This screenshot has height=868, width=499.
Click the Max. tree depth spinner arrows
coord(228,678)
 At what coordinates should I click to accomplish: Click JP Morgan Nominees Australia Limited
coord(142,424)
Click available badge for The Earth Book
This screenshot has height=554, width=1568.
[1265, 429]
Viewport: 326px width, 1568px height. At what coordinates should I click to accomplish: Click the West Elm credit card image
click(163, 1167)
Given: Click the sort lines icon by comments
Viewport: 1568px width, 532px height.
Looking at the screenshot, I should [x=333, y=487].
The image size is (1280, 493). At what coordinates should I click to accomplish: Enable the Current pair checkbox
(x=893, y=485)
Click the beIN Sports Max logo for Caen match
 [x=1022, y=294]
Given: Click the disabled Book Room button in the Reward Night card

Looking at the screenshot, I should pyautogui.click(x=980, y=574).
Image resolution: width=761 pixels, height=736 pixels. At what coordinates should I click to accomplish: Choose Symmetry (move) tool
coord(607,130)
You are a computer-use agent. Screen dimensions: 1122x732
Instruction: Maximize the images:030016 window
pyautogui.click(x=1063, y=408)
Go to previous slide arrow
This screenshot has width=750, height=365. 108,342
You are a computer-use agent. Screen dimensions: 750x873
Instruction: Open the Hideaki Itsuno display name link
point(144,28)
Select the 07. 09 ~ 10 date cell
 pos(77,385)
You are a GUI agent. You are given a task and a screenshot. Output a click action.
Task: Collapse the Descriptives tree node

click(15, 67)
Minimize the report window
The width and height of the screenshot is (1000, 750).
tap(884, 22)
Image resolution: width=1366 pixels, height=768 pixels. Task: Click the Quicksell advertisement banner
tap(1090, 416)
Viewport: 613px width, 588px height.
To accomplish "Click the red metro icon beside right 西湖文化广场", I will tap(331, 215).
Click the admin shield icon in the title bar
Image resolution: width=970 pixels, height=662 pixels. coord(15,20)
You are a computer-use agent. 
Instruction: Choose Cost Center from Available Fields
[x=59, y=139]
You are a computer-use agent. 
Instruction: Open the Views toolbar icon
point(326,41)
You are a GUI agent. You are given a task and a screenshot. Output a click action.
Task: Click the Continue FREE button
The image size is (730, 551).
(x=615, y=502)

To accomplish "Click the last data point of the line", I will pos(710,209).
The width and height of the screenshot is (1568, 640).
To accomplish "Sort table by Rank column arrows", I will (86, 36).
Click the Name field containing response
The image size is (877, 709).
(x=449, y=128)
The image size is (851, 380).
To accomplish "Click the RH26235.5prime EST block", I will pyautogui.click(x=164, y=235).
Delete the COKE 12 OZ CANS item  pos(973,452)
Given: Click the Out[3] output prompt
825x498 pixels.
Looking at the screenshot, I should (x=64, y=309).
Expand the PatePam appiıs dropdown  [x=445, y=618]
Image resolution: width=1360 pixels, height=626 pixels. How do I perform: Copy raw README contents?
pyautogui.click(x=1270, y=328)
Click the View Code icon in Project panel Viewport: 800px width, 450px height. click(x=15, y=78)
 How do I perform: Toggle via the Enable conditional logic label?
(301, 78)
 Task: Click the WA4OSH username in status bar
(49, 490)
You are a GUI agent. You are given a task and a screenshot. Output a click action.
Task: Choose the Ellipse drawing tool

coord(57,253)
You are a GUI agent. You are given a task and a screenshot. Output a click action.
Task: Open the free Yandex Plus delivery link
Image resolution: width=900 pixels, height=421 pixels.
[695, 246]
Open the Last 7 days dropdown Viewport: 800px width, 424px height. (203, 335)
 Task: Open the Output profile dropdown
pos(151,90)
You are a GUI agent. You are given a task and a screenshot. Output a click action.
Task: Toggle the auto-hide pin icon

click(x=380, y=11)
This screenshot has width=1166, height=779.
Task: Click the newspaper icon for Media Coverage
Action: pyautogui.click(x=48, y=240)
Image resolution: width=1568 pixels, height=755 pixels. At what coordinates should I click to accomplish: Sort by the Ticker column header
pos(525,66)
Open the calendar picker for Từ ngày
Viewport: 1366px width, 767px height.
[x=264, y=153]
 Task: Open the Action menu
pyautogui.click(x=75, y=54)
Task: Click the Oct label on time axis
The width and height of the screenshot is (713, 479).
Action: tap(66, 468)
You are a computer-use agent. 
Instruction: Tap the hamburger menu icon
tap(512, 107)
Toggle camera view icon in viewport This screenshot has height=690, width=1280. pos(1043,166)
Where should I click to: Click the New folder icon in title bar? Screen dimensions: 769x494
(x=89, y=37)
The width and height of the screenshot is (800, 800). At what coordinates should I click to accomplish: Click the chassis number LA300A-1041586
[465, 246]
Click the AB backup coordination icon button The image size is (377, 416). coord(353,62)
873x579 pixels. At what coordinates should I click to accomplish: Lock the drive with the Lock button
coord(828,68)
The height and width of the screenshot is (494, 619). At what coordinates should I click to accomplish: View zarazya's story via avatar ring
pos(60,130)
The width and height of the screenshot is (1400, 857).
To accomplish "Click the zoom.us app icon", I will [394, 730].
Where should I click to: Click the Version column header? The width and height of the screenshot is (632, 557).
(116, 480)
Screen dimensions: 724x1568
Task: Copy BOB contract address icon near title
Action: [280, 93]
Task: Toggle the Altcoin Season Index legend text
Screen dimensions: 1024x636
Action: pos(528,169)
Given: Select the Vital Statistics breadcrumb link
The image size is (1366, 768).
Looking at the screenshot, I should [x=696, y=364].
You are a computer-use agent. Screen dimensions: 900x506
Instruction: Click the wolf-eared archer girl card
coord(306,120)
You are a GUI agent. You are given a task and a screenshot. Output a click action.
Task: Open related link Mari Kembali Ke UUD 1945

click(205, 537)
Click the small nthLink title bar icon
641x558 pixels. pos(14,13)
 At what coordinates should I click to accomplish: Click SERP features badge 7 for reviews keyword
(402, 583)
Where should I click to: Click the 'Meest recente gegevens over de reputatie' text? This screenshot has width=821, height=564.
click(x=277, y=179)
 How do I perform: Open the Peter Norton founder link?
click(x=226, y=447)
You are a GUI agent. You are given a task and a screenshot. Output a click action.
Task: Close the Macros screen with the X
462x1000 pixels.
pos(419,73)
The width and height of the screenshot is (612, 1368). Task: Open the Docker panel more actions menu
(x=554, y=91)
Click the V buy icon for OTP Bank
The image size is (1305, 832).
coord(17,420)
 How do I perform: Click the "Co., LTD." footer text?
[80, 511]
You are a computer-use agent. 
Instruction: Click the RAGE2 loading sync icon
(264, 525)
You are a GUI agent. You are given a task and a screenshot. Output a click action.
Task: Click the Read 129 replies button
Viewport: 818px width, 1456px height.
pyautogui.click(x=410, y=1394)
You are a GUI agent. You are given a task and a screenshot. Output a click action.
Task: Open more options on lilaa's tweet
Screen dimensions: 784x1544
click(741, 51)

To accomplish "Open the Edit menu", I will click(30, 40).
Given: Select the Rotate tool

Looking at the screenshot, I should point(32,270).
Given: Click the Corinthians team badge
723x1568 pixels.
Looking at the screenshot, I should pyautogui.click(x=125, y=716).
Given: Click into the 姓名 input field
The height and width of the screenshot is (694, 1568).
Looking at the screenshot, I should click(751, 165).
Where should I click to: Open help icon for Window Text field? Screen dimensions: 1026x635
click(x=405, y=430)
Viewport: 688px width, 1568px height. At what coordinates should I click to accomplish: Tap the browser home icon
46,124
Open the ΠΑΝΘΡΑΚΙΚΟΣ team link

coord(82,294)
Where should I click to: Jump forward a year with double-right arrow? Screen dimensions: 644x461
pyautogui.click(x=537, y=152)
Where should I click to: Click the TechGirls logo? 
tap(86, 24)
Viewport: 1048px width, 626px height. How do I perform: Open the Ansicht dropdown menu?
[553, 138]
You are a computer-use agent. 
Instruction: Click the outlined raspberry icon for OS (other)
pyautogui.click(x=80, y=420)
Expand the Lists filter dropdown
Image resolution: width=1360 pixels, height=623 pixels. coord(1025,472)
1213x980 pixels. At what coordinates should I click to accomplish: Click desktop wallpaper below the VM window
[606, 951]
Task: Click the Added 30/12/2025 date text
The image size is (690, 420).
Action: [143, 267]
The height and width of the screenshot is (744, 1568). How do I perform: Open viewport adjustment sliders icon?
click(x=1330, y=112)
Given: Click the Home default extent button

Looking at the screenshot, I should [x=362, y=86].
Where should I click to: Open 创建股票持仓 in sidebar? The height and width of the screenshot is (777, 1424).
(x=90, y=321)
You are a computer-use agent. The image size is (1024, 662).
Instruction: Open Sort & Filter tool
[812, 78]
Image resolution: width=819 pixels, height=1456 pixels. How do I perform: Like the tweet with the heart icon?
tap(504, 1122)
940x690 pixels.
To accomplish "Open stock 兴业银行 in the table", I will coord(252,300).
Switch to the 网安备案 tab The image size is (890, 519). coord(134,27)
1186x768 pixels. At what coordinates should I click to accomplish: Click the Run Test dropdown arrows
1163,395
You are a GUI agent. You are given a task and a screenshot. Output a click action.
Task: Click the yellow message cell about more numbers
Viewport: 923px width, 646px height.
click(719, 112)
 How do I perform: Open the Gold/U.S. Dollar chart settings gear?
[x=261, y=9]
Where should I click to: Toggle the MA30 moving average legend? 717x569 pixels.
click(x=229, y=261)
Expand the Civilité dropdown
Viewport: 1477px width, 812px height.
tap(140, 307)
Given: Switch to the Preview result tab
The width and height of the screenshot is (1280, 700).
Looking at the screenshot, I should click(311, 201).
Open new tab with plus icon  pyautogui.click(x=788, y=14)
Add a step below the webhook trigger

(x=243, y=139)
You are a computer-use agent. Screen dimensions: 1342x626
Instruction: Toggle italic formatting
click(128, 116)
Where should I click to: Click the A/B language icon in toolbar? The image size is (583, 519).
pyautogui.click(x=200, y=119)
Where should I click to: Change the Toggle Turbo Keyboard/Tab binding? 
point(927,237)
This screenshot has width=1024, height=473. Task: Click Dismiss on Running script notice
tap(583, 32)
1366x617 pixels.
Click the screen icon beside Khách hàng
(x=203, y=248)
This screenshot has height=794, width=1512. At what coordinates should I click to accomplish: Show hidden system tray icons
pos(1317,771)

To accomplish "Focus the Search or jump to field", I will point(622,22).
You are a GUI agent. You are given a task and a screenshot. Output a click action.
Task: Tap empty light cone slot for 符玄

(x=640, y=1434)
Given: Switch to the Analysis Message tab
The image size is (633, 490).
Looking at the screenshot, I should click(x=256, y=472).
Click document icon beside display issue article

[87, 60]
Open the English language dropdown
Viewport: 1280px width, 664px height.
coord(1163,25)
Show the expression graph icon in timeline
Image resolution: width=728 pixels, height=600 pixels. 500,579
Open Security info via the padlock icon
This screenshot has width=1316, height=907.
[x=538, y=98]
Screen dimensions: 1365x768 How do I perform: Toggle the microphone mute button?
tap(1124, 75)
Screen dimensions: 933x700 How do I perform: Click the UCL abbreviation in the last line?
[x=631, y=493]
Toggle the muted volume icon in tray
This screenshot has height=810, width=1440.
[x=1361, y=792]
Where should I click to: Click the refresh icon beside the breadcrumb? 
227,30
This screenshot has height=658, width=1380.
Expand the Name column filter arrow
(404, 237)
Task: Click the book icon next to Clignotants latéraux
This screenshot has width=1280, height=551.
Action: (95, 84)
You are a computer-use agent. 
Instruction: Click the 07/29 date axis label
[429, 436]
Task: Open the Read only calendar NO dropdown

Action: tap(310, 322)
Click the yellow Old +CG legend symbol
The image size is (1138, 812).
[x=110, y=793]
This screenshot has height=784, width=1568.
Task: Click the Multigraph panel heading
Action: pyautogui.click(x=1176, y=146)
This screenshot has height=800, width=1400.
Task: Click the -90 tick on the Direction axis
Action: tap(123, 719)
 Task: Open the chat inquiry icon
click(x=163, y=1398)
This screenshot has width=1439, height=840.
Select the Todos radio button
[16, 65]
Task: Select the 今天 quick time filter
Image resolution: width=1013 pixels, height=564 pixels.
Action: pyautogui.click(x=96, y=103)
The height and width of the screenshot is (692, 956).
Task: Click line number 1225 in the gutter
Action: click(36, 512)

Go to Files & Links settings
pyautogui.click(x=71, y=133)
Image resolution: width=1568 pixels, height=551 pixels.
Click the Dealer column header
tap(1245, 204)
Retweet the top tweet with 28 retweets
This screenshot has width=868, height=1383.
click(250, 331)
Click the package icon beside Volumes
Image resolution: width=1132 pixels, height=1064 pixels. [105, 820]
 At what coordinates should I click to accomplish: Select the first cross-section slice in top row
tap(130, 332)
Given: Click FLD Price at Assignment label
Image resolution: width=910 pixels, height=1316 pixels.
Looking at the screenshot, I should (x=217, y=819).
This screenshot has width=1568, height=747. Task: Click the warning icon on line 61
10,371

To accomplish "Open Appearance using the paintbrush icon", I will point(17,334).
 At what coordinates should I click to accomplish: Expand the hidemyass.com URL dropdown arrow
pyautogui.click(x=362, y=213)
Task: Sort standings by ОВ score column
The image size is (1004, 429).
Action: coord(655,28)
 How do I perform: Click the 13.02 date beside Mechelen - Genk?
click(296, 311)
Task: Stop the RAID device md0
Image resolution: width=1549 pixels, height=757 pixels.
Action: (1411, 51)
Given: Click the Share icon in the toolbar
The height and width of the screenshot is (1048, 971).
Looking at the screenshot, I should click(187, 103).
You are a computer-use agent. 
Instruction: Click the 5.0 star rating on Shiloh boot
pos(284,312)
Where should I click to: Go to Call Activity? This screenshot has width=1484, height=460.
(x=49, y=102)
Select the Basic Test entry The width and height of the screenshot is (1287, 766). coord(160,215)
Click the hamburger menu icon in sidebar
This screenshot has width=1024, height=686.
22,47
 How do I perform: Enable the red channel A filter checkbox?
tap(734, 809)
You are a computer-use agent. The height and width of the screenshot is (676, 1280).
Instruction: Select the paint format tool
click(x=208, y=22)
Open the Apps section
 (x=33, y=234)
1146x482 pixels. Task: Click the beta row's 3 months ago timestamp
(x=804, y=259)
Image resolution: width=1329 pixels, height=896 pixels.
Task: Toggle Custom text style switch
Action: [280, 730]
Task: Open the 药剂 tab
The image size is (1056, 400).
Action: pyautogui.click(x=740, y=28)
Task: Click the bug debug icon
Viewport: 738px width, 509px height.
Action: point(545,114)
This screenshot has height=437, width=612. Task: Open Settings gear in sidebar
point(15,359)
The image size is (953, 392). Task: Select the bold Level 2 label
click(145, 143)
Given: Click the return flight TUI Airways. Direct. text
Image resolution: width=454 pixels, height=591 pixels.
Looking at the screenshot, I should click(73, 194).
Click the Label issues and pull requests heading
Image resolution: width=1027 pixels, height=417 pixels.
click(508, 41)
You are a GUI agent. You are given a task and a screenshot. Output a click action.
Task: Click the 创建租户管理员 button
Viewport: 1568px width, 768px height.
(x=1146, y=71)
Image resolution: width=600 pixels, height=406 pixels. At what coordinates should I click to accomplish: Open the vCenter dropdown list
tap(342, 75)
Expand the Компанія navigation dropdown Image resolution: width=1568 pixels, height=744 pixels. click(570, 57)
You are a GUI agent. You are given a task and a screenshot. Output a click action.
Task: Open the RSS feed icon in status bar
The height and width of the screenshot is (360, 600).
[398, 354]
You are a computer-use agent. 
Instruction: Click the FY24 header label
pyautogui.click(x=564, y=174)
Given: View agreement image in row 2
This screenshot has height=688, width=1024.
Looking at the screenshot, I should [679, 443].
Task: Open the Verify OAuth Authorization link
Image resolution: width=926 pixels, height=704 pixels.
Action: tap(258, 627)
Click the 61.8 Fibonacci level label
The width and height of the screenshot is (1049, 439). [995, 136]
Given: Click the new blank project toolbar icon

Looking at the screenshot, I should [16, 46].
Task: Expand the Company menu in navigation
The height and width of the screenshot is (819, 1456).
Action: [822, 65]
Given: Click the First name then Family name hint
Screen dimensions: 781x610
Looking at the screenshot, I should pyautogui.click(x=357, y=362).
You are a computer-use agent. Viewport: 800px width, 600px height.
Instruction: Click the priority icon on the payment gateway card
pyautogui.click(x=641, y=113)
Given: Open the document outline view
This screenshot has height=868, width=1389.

* [Task instructions]:
In the entries above, find each line with "navigation" and copy it.

* [Answer box]:
Expand the Компанія navigation dropdown Image resolution: width=1568 pixels, height=744 pixels. click(570, 57)
Task: Expand the Company menu in navigation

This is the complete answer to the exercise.